LifeStance's turnaround coincides with broader consolidation in the mental health services market, where companies have faced pressure to demonstrate sustainable unit economics after the pandemic-driven surge in telehealth adoption. The company's ability to achieve profitability while maintaining double-digit revenue growth positions it favorably against competitors still struggling with margin expansion.

The stock's 3.8% gain in Wednesday trading follows a more dramatic pre-market surge of 10.6% and an initial post-earnings jump of 12.7%, according to TradingView data. The more tempered intraday performance suggests investors are weighing the strong quarterly results against broader market volatility.
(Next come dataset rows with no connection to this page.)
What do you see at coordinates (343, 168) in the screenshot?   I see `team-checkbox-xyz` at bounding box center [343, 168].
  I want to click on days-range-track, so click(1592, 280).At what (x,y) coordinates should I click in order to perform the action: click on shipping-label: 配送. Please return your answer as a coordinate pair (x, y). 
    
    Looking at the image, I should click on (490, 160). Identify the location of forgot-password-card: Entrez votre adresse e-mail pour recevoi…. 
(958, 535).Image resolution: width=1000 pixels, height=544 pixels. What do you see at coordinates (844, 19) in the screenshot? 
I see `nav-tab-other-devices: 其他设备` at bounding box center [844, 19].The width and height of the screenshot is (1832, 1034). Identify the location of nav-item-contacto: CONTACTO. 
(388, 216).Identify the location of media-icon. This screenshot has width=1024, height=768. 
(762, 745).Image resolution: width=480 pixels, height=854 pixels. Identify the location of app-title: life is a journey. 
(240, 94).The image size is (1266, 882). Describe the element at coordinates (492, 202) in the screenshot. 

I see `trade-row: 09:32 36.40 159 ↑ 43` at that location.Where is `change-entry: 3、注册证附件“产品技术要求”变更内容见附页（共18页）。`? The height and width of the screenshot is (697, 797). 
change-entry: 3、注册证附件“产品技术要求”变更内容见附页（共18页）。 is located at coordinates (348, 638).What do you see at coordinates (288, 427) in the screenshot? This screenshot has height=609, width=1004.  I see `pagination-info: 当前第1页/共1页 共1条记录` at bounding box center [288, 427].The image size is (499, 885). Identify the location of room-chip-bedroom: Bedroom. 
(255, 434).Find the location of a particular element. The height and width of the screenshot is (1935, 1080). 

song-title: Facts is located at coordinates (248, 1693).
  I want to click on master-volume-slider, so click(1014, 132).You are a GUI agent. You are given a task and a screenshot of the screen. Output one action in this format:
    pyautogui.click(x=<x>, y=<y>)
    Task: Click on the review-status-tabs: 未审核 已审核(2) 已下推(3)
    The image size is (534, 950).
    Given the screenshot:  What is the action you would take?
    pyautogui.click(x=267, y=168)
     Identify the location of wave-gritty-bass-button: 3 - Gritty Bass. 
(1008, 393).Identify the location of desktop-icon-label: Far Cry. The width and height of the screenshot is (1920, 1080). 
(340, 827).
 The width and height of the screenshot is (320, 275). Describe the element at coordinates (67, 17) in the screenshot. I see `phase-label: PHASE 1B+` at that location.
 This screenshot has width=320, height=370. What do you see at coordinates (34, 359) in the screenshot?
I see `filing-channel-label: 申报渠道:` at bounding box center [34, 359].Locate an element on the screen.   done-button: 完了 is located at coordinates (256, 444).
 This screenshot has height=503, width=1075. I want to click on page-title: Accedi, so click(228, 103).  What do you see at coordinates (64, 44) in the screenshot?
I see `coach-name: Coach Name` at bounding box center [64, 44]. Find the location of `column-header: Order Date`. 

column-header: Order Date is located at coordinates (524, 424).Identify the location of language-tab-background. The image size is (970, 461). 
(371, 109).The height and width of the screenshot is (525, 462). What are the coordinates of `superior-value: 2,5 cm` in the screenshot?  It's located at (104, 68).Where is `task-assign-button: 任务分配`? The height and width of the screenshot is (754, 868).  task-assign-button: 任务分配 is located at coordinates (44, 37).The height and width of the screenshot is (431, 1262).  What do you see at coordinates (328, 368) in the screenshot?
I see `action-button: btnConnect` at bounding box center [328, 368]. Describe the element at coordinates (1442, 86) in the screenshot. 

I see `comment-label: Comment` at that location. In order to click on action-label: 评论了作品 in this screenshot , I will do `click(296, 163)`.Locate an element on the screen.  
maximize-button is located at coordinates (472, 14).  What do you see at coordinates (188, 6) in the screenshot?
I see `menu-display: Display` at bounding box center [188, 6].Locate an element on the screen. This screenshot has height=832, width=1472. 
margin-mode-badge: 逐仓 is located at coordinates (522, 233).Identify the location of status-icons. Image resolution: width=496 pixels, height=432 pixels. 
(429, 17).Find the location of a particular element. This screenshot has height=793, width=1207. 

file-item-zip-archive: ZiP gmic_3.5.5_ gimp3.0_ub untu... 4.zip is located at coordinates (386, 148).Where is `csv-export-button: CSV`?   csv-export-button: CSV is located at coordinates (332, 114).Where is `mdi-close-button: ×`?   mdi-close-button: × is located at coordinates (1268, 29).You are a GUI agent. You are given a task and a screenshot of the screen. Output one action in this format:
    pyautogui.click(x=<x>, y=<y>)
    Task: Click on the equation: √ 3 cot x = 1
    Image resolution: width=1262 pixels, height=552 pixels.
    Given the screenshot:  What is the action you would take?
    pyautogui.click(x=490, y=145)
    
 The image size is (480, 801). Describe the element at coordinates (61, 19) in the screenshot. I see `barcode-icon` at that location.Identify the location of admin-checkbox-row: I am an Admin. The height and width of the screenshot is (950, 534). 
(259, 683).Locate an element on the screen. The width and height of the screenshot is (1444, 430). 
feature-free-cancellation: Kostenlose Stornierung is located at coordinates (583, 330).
LifeStance, headquartered in Scottsdale, Arizona, provides outpatient mental health services to children, adolescents, adults and geriatrics through its network of clinicians across the United States. The company went public in 2021 during the height of telehealth enthusiasm but has faced pressure to demonstrate sustainable profitability.

The $100 million buyback authorization represents a significant capital allocation shift for a company that had previously focused resources on expansion and clinician recruitment. The move suggests management believes the stock remains undervalued despite its recent recovery from 52-week lows.